Unfortunately, the rigor and severity of the entry criteria made patient enrollment very slow, and the trial was stopped short of the original recruitment goal due to restriction of resources to continue the trial. Of the 807 patients screened, only 12% fulfilled all study entry criteria on initial screen and were randomized. Although this may at first raise concern about selective bias in enrollment, this is an appropriate proportion of all patients admitted to a hospital with pancreatitis. Our goal was to test the hypothesis in only the most seriously ill patients who were at highest risk to develop infection. We succeeded in enrolling more patients with necrotizing pancreatitis than any prior prospective randomized trial. The trial was stopped while all investigators were blinded to treatment allocation and results. In addition, the overall pancreatic/peripancreatic infection rate in this study of 15% was lower than anticipated despite the severity of disease. Despite falling short of the enrollment goal, this trial has enrolled the greatest number of patients with confirmed pancreatic necrosis of more than 30% of any trial to date and is only the second published study to be conducted in a double-blind, placebo-controlled manner. Six prior antibiotic studies for necrotizing pancreatitis.1–3,21,30,38 have had infection rates ranging from 12.5%²¹ to 35%,³ with the median being 17%, suggesting that infection rates may be decreasing with modern care, and placing this study squarely within the mid range of similar reports.

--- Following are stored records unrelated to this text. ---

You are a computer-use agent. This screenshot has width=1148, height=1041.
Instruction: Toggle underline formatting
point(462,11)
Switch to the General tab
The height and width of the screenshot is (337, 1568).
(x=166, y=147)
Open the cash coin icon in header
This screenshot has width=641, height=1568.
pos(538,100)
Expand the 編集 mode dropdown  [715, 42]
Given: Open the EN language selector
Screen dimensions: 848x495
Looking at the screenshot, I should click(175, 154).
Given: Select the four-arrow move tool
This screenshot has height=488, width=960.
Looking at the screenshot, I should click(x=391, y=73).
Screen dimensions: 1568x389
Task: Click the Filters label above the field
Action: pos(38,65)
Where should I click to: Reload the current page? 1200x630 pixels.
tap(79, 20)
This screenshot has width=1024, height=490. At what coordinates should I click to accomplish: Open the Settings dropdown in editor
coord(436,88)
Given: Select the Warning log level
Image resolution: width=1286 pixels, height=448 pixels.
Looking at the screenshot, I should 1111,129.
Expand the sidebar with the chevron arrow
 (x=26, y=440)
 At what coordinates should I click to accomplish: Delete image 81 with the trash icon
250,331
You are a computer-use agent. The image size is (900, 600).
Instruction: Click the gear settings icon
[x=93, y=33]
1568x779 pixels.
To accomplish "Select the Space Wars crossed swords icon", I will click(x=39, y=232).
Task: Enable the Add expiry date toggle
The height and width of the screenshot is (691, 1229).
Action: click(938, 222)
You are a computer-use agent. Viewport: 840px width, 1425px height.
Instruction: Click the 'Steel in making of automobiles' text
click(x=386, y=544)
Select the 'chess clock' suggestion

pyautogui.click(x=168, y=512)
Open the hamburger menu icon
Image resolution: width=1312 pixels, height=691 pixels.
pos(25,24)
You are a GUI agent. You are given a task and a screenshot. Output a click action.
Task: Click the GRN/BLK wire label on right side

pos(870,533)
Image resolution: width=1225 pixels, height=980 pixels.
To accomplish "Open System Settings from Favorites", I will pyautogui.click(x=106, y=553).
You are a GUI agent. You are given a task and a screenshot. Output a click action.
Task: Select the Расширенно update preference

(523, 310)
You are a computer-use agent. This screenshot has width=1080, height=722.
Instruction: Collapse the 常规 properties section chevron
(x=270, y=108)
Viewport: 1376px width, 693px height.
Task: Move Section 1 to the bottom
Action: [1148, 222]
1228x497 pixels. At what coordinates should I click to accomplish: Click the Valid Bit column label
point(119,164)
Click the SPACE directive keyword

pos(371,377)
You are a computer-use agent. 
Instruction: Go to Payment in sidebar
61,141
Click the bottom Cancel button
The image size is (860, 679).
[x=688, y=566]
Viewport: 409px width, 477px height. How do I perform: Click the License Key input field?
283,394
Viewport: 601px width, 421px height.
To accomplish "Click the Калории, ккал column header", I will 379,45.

The results of this study differ from previous reports that have suggested a possible benefit associated with early prophylaxis,1,2,3,21,29–32,40 but they are in agreement with those of the only other double-blind study, which demonstrated no advantage of early antimicrobial prophylaxis.³⁸ Beger et al believe the inefficacy of prophylactic antimicrobial agents may be in part due to their late usage, that is after the development of necrosis, as in this study.¹⁶ However, the treating clinician never has access to patients with severe pancreatitis prior to the development of necrosis. The majority of patients in this trial had study drug treatment begun within 4 days of symptom onset. Furthermore, these results support the recent international consensus statement issued by experts in the field of pancreatitis and intensive care, which did not favor the routine use of prophylactic antimicrobial agents in pancreatitis.⁴¹

It is generally considered that patients with biliary pancreatitis have a higher risk of infection than patients with alcohol as an etiology, and there were more patients with biliary pancreatitis in the meropenem arm than in the placebo arm. However, the overall distribution of etiologies (biliary, alcohol, other) was not significantly different between groups (Table 1, P > 0.1). In addition, the infection rate was higher in pancreatitis of other etiology (27% than either biliary (15%) or alcohol (9%), and there were more patients with “other” etiology in the placebo group. In addition, there were more patients with necrosis >30% in the placebo group than in the meropenem group, although this difference also was not statistically significant (P < 0.5). As in any randomized study with many variables recorded, there will be some minor imbalances in risk factors. However, none was considered important enough to plan risk adjustment in advance, and none of the differences was statistically significant.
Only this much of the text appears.